**EXCERPTED RECORDS**
= Beginning of Section =

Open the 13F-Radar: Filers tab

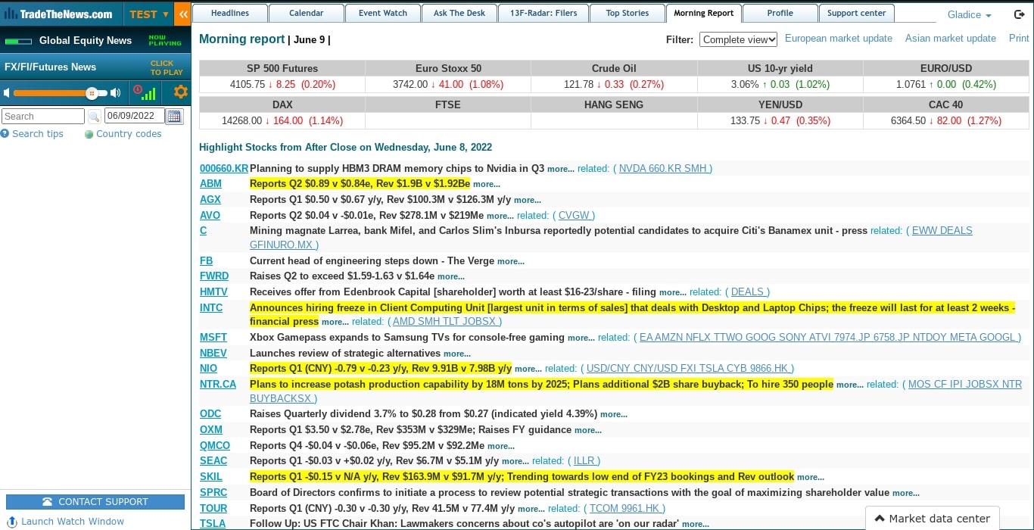543,13
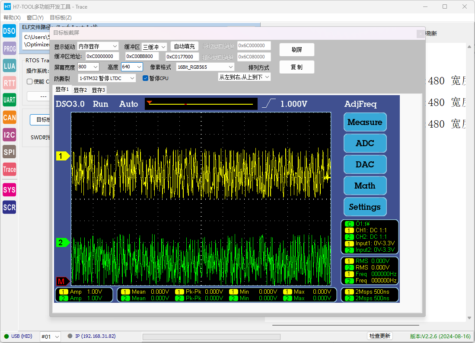Screen dimensions: 475x343
Task: Select the CAN bus tool icon
Action: [9, 117]
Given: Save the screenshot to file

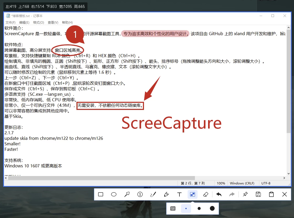Looking at the screenshot, I should pyautogui.click(x=258, y=194).
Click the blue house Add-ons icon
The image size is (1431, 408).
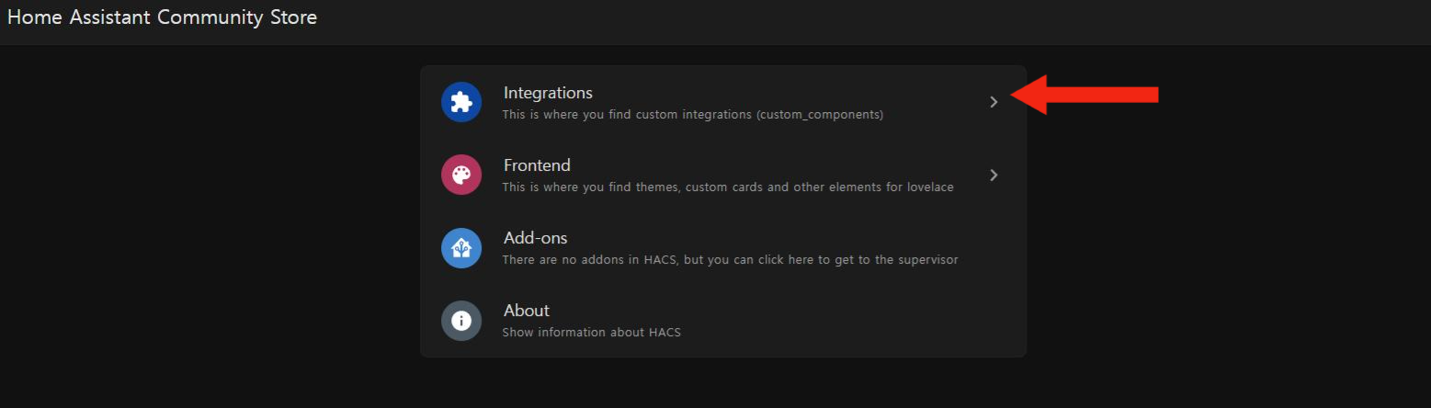[461, 248]
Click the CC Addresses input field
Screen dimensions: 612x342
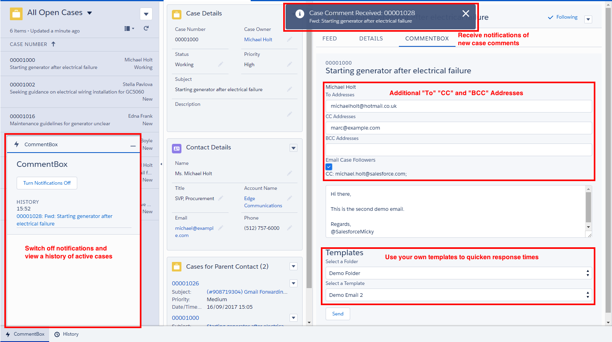(x=458, y=128)
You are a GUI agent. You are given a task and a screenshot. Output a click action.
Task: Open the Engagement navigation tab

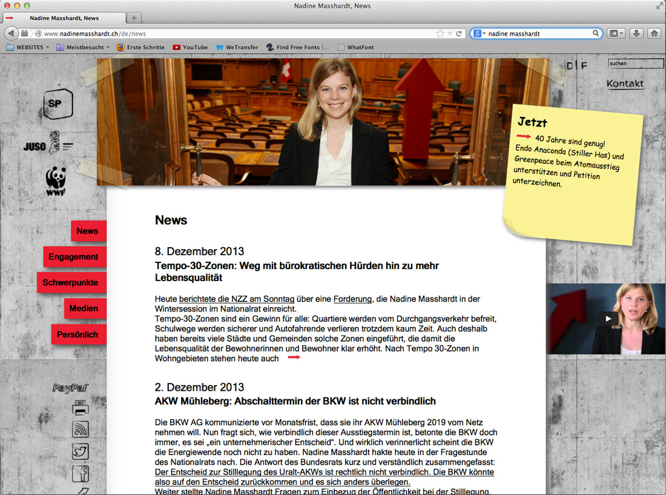click(x=74, y=257)
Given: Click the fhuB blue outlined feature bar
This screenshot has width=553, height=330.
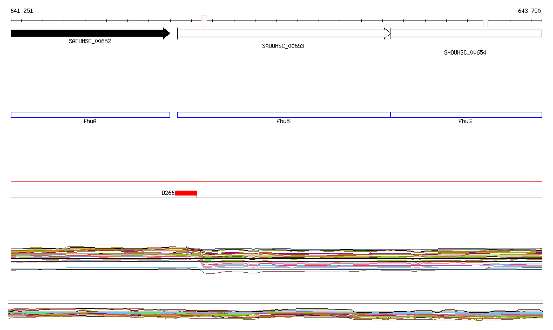Looking at the screenshot, I should [283, 115].
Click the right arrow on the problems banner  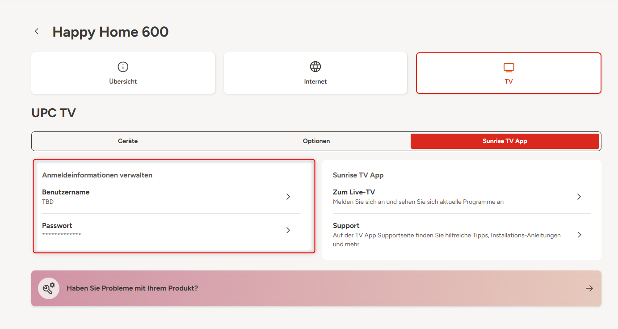coord(589,288)
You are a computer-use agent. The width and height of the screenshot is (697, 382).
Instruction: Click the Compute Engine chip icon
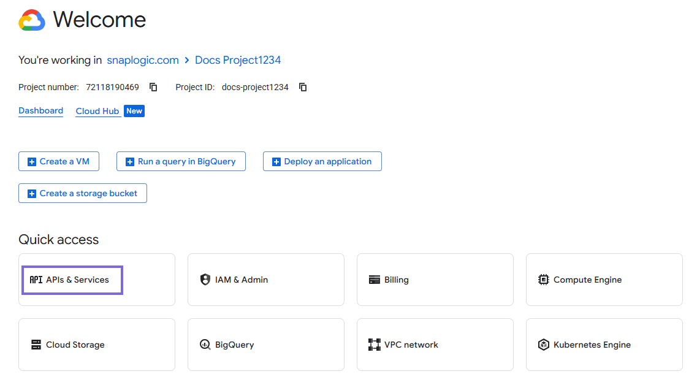coord(544,280)
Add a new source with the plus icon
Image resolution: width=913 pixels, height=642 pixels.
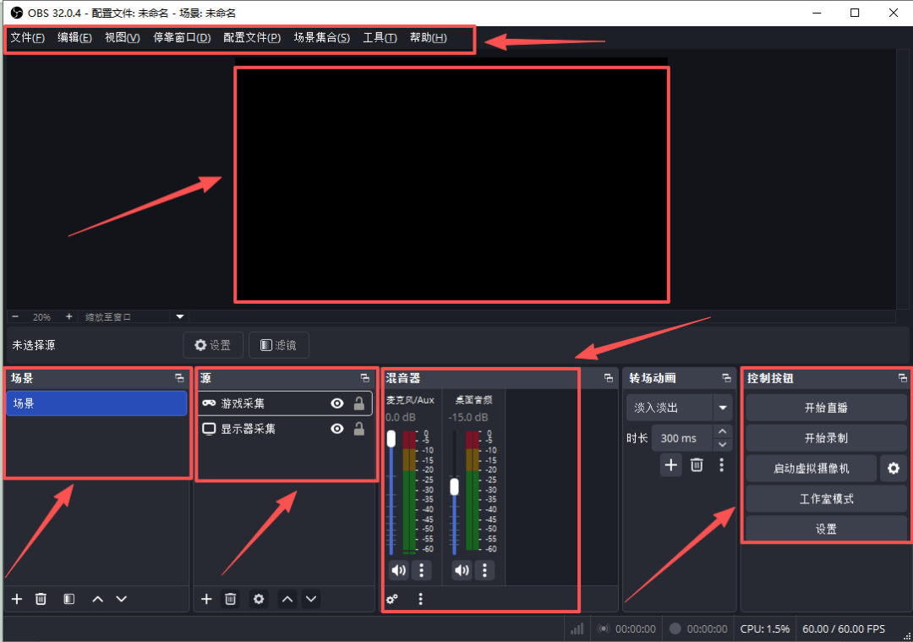[206, 599]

= End of Section =

Each line holding the word "blue" must be pulled from the records.

Click the blue house Add-ons icon
Given: Click the fhuB blue outlined feature bar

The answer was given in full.